Le 12/07/11 05:56, Nicholas Mario Wardhana a écrit :
Hi Mariette, thank you for your reply!

On 11 July 2011 20:57, Mariette Yvinec  wrote:

Note that the coordinate system of a gray image is encoded in the image
file.
Which of the variables in the header corresponds to it? Are they the
VX, VY, VZ variables? Because I thought they corresponded to the size
of one voxel...
yes, vx,vy,vz gives the scale transform on each axis.
As for the origin, I guess it is assumed to be the bottom, left, back corner
so that the whole image lies in the positive octant.
(I was not sure about that, but just get it
from the code of triliniear_interpolation function in Image_3.h


      
You are  not required to determine the center of the coordinate system.
You are just required  to provide a bounding-sphere whose center
is a point inside the surface you want to mesh and whose radius is big
enough
for the sphere to include the whole image.

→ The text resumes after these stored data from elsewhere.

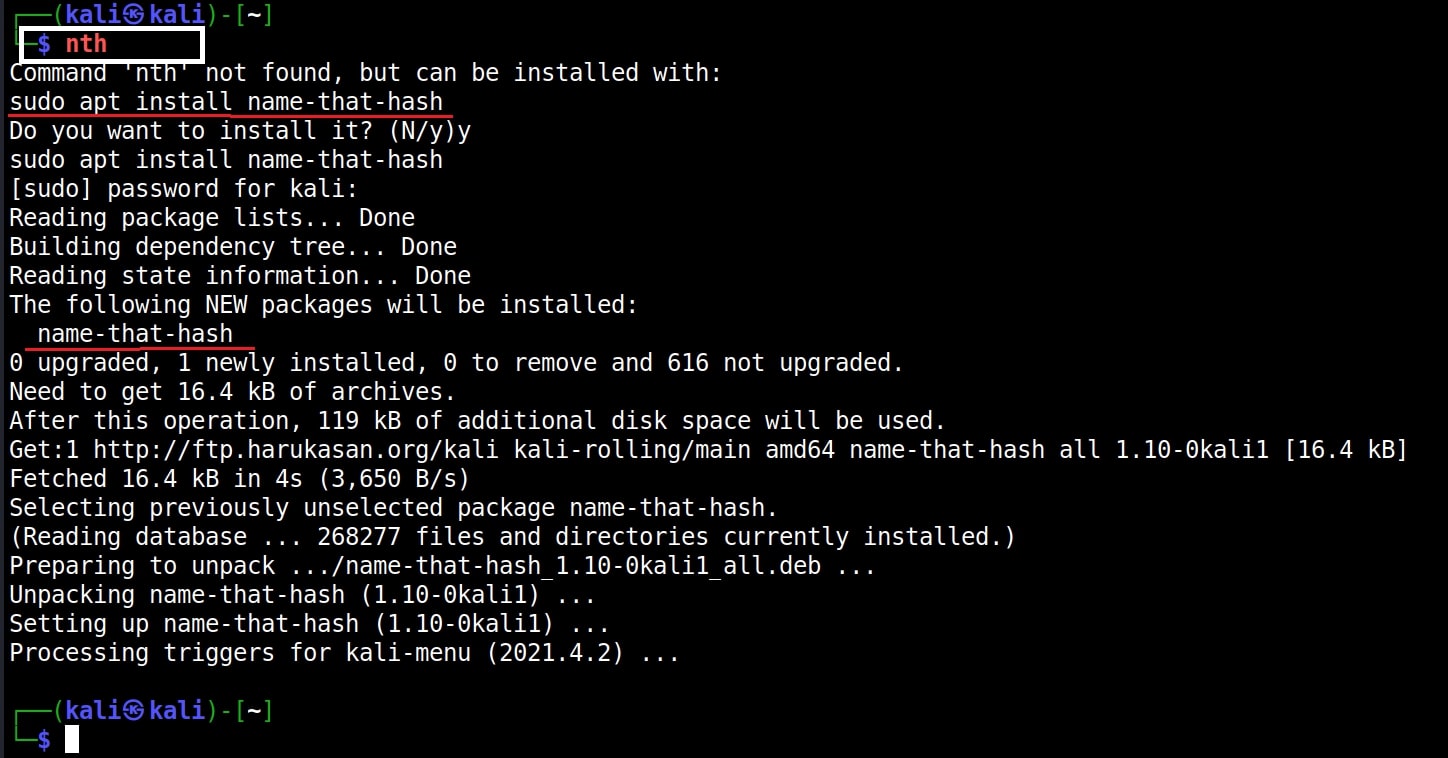Click 'kali' username in the bottom prompt
This screenshot has width=1448, height=758.
tap(94, 711)
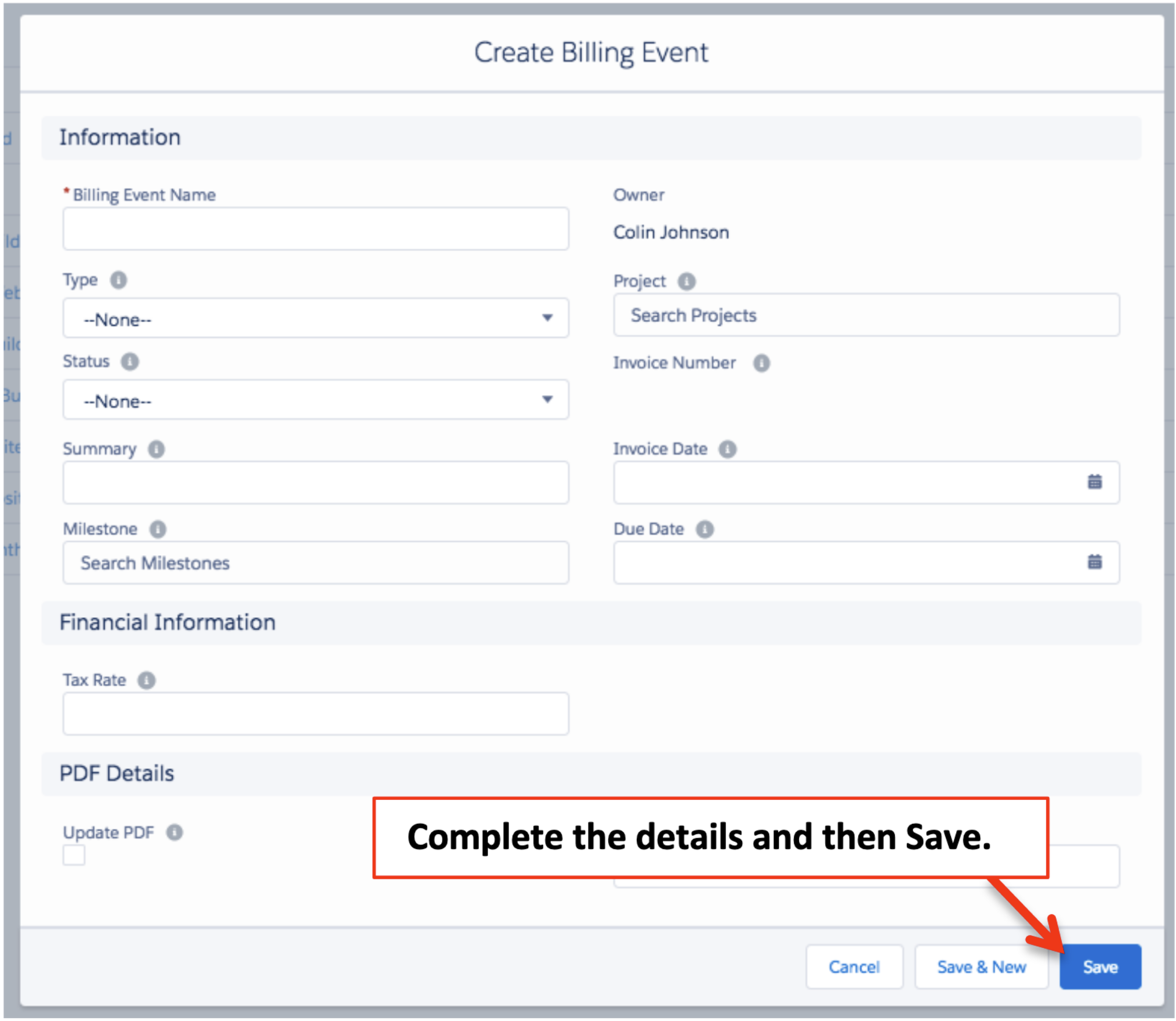The image size is (1176, 1021).
Task: Open the Status dropdown
Action: (315, 400)
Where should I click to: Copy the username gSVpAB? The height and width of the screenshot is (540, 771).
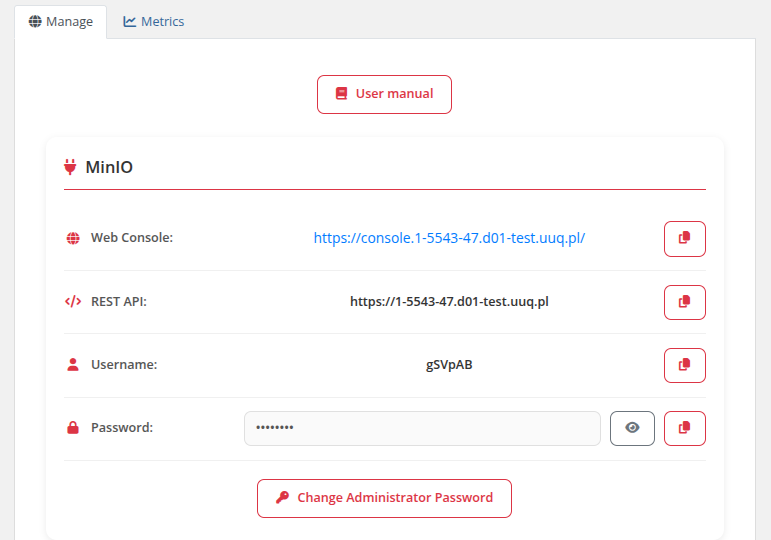(x=684, y=365)
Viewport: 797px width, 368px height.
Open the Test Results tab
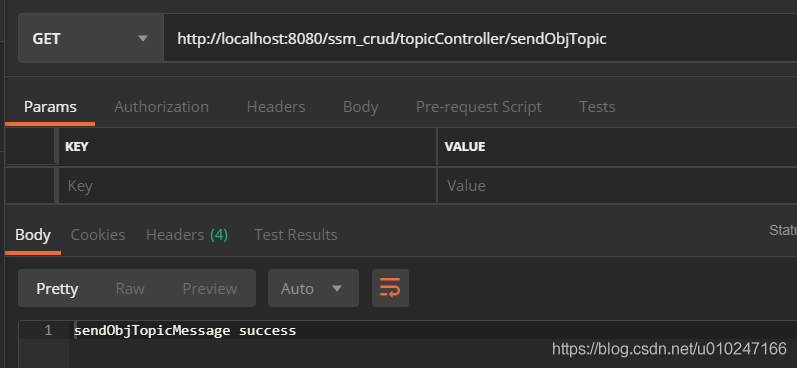click(295, 235)
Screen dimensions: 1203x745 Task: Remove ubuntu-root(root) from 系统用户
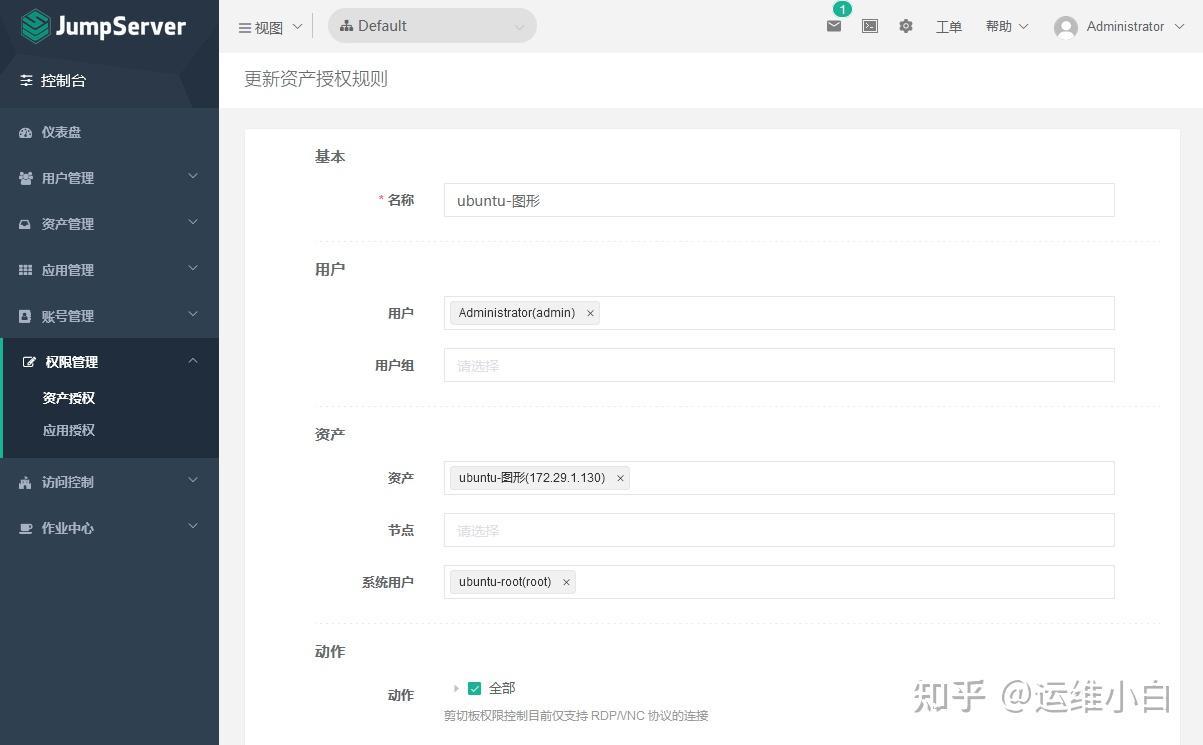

My problem is actually in determining the centre point of the bounding
sphere itself, because the point I chose (inside an arbitrary voxel
with value 0) is rejected on the basis of positive sign, so I was
wondering if the coordinate system of the image is different from my
voxelisation.
one easy test is to compute the value of the function
at the point you would like to be the center,
just to test that the value is negative.

As for the radius, as long as the centre is correct, assuming the
dimension of the voxels is x times y times z, I suppose it is always
safe to set the radius to sqrt(x^2 + y^2 + z^2), which is the diagonal
of the dimension?

The radius bound provide an upper bound on the size of the surface mesh
elements.
If you decrease it, you will get a finer mesh with more  and smaller
elements.
So the right value is function of the size (in terms of number of elements)
 of the mesh
you want to generate.
The centre-centre  bound controls the accuracy of the surface approximation.
It will also has an influence on the granularity of the mesh.
Beware that this parameter should not be small
compared to the precision with which
points on the level set are computed
which is be default set to 1E-03 x the bounding sphere radius.
Typically the  centre-centre distance bound should be 10 times the
error bound.
Thanks Mariette for the explanation.

I have been doing experiments with various precision and centre-centre
bound (I prefer coarse mesh, so I have a fix 1000.0f for the radius
bound). My original environment consists of two fat polyhedra:

http://i.imgur.com/MVYqt.jpg ,

but the best result I got so far is like a very thin plate. You can
see it (and the corresponding sampled points) here:

http://i.imgur.com/9eHQg.jpg

The points the algorithm samples seem to be concentrated in a
particular area, so I am wondering whether I made a mistake here? Here
is a piece of my code:

// -------------------------- code starts ------------------------------------
typedef CGAL::Surface_mesh_default_triangulation_3 Tr;
typedef Tr::Geom_traits GT;

Gray_level_image image("data/voxel.inr", 0.9f);
GT::Sphere_3 bounding_sphere(bounding_sphere_center,
bounding_sphere_squared_radius);
Surface_3 surface(image, bounding_sphere, 0.001f);
CGAL::Surface_mesh_default_criteria_3<Tr> criteria(30., 1000.0f, 0.1f);
CGAL::make_surface_mesh(c2t3, surface, criteria, CGAL::Manifold_tag());
// -------------------------- code ends ------------------------------------


Are you sure about the isovalue  " 0.9f " you give
to define the surface?
(I don't know what is "f")

One question more :
It seems that you are creating an image from a set of two polyhedron
and that you are trying to get a surface mesh approximating the polyhedral surfaces.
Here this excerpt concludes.